- WORK ORDER -
Only the lines from the one containing "Altın Fiyatları (204, 2247)" through the one containing "[Ht Spor] (220, 2420)" should be printed, exactly as they appear below, with both ends included.
[Opening RECORDS FOR THE TASK section]
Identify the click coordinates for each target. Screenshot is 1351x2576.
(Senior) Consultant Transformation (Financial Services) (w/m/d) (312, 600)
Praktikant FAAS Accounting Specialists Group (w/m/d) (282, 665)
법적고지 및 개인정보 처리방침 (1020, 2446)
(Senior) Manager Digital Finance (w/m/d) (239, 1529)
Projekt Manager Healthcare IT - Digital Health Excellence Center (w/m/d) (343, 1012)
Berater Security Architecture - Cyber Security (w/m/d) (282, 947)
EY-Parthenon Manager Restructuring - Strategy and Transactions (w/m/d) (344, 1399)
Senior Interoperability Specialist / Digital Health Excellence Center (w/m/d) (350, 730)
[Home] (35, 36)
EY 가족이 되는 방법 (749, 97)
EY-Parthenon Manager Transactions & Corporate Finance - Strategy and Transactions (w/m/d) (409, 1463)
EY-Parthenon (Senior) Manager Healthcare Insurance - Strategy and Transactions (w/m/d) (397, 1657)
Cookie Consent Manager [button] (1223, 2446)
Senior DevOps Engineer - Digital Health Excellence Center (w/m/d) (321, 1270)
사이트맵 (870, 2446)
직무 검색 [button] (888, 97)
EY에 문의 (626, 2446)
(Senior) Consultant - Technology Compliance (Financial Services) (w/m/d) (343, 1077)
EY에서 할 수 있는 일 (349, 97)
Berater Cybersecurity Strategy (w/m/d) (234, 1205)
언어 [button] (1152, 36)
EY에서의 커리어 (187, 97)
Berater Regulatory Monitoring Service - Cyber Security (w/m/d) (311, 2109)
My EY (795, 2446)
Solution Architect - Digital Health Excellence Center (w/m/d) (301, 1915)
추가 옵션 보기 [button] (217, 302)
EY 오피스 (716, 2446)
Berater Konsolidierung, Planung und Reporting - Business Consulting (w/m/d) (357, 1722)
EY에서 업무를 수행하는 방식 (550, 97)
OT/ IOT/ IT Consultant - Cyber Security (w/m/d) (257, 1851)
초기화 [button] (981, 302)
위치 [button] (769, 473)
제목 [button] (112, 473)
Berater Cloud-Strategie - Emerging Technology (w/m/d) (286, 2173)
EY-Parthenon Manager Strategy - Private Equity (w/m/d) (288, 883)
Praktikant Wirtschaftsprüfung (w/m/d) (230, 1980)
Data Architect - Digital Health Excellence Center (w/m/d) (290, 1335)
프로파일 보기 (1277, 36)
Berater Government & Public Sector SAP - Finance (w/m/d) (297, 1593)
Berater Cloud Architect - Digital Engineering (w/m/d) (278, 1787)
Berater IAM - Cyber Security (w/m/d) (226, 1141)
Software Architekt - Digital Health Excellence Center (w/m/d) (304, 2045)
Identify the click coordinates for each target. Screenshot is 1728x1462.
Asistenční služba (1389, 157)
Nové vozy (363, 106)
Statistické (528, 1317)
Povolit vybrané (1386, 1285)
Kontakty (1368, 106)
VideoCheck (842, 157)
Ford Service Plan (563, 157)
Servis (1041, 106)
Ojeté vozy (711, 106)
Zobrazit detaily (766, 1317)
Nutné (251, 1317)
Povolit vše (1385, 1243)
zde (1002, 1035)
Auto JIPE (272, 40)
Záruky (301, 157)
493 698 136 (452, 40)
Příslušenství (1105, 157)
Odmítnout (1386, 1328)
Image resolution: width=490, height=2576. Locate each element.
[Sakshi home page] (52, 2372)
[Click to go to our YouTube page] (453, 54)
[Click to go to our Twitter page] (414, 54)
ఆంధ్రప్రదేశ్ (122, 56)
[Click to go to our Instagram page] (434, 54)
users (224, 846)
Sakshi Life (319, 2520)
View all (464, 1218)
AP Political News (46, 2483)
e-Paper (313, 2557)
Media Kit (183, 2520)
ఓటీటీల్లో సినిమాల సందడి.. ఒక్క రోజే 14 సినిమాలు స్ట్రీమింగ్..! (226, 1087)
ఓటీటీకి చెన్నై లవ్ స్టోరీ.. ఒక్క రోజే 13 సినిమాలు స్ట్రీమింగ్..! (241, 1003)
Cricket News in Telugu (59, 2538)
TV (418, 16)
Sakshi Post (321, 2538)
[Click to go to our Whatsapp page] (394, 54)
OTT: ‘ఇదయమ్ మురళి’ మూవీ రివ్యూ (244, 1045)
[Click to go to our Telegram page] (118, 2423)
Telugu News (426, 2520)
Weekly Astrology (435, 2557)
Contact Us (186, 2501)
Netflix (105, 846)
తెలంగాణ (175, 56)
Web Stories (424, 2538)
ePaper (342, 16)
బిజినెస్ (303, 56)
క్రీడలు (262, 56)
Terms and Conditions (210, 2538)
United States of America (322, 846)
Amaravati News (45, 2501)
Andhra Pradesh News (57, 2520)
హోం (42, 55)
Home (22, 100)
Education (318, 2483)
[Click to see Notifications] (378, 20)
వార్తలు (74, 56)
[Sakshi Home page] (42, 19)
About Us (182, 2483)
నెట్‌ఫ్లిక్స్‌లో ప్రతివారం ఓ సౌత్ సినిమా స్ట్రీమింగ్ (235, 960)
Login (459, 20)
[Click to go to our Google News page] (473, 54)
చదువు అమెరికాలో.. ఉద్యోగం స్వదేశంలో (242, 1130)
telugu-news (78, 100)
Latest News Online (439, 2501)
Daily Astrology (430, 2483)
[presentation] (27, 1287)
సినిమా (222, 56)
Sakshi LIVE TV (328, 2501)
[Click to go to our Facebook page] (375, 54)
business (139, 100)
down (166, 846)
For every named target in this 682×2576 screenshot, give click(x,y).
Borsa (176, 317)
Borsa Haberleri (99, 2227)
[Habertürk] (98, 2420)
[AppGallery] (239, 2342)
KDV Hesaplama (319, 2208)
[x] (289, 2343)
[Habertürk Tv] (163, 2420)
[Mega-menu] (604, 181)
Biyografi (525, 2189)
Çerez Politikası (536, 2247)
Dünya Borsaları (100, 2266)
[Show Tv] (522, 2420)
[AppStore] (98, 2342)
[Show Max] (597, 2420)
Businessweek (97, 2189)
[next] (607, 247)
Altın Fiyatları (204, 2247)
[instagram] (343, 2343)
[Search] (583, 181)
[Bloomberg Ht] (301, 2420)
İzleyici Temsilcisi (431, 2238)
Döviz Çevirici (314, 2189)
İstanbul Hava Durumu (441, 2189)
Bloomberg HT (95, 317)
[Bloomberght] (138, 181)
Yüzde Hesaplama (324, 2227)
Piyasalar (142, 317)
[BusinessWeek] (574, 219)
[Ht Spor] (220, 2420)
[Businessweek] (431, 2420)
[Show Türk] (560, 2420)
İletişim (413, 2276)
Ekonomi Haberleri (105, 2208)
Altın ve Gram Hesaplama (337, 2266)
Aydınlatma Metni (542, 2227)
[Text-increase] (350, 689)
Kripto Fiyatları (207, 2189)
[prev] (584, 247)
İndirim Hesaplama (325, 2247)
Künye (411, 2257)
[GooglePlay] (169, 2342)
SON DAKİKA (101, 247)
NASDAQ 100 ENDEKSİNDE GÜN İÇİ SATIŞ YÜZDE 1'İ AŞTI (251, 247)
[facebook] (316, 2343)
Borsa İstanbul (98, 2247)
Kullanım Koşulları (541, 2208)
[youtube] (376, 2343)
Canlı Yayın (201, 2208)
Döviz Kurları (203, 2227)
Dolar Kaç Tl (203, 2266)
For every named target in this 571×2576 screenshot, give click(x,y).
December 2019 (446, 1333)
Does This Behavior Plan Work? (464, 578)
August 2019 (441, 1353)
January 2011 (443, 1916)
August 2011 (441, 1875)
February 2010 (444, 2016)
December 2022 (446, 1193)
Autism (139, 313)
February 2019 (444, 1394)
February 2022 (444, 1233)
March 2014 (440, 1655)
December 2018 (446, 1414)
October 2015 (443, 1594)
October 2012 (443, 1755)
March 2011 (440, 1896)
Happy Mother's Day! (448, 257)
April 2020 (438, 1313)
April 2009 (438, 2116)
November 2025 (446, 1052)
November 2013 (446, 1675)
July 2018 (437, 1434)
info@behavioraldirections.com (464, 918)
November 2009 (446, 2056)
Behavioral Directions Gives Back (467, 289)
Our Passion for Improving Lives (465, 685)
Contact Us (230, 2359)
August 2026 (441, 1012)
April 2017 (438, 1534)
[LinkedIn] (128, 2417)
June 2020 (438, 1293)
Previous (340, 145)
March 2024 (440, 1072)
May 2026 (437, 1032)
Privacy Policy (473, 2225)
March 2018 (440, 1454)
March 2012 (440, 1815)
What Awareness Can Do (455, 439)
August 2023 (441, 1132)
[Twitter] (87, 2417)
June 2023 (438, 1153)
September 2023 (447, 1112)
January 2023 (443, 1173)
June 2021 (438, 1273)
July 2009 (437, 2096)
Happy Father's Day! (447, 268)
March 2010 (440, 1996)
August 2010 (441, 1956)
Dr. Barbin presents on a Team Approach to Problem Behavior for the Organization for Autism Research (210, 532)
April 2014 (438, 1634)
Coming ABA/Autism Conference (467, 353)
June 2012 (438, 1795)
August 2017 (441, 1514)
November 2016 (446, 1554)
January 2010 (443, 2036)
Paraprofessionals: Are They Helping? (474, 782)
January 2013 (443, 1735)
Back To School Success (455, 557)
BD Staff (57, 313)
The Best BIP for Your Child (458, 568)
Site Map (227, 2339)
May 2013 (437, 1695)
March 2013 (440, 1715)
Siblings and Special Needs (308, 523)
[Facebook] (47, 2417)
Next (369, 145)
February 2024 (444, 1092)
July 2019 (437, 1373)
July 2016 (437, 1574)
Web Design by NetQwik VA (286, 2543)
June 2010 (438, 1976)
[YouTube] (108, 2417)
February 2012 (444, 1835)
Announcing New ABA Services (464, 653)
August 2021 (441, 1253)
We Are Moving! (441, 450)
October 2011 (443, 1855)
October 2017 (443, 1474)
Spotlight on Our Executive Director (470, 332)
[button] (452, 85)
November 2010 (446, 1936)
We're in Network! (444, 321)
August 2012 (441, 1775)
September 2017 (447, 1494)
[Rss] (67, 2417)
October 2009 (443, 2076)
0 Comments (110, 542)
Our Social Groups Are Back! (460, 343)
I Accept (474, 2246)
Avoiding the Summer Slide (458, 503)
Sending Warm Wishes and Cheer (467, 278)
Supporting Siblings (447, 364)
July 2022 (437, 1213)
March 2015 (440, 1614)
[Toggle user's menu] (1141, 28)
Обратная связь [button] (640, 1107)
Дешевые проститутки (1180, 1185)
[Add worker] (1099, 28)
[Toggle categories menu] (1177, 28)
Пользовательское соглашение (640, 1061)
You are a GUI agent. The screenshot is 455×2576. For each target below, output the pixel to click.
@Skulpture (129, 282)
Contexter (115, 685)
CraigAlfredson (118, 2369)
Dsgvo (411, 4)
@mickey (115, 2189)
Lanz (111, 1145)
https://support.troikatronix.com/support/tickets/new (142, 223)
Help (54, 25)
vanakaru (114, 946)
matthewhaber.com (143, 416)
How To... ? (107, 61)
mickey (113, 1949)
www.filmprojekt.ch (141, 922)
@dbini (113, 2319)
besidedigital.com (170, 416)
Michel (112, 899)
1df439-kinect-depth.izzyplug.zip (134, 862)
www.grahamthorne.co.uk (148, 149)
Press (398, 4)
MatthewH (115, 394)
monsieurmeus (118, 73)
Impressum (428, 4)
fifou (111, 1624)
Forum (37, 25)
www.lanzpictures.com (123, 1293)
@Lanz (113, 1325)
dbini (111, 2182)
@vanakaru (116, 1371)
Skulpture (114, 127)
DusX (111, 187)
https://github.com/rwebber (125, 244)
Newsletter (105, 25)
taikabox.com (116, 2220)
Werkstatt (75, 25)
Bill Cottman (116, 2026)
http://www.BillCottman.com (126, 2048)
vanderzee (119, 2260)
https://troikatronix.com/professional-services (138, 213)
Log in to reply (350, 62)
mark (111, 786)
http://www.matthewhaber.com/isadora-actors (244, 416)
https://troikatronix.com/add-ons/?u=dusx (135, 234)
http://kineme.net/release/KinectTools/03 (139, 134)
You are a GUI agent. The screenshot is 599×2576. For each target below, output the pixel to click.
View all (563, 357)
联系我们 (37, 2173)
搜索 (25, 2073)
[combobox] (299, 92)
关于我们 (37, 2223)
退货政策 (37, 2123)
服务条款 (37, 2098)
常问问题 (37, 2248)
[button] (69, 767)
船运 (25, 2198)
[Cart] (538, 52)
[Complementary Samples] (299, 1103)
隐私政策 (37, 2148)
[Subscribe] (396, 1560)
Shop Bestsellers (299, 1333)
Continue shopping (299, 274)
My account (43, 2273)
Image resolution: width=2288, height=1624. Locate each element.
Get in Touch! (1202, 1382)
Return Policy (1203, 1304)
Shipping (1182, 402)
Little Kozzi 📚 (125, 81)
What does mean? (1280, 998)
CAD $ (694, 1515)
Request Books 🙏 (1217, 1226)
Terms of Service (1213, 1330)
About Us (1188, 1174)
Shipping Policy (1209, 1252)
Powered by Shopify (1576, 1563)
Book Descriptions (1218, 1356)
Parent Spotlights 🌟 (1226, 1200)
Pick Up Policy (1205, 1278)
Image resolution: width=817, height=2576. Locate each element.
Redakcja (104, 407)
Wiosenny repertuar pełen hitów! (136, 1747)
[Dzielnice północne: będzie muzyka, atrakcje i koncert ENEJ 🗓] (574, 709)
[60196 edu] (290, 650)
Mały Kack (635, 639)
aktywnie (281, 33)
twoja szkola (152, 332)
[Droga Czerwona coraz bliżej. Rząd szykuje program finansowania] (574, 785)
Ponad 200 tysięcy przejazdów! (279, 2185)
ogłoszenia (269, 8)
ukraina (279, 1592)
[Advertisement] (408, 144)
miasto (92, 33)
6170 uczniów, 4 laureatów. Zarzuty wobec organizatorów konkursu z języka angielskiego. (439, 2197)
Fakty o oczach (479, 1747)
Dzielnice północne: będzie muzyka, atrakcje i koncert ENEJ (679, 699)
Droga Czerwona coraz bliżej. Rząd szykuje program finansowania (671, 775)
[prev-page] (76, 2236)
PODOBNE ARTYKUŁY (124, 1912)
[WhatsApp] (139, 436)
[Closing RECORDS FOR THE TASK section]
- ANSWER SECTION -
Altın Fiyatları (204, 2247)
[instagram] (343, 2343)
[Search] (583, 181)
[Bloomberg Ht] (301, 2420)
İzleyici Temsilcisi (431, 2238)
Döviz Çevirici (314, 2189)
İstanbul Hava Durumu (441, 2189)
Bloomberg HT (95, 317)
[Bloomberght] (138, 181)
Yüzde Hesaplama (324, 2227)
Piyasalar (142, 317)
[BusinessWeek] (574, 219)
[Ht Spor] (220, 2420)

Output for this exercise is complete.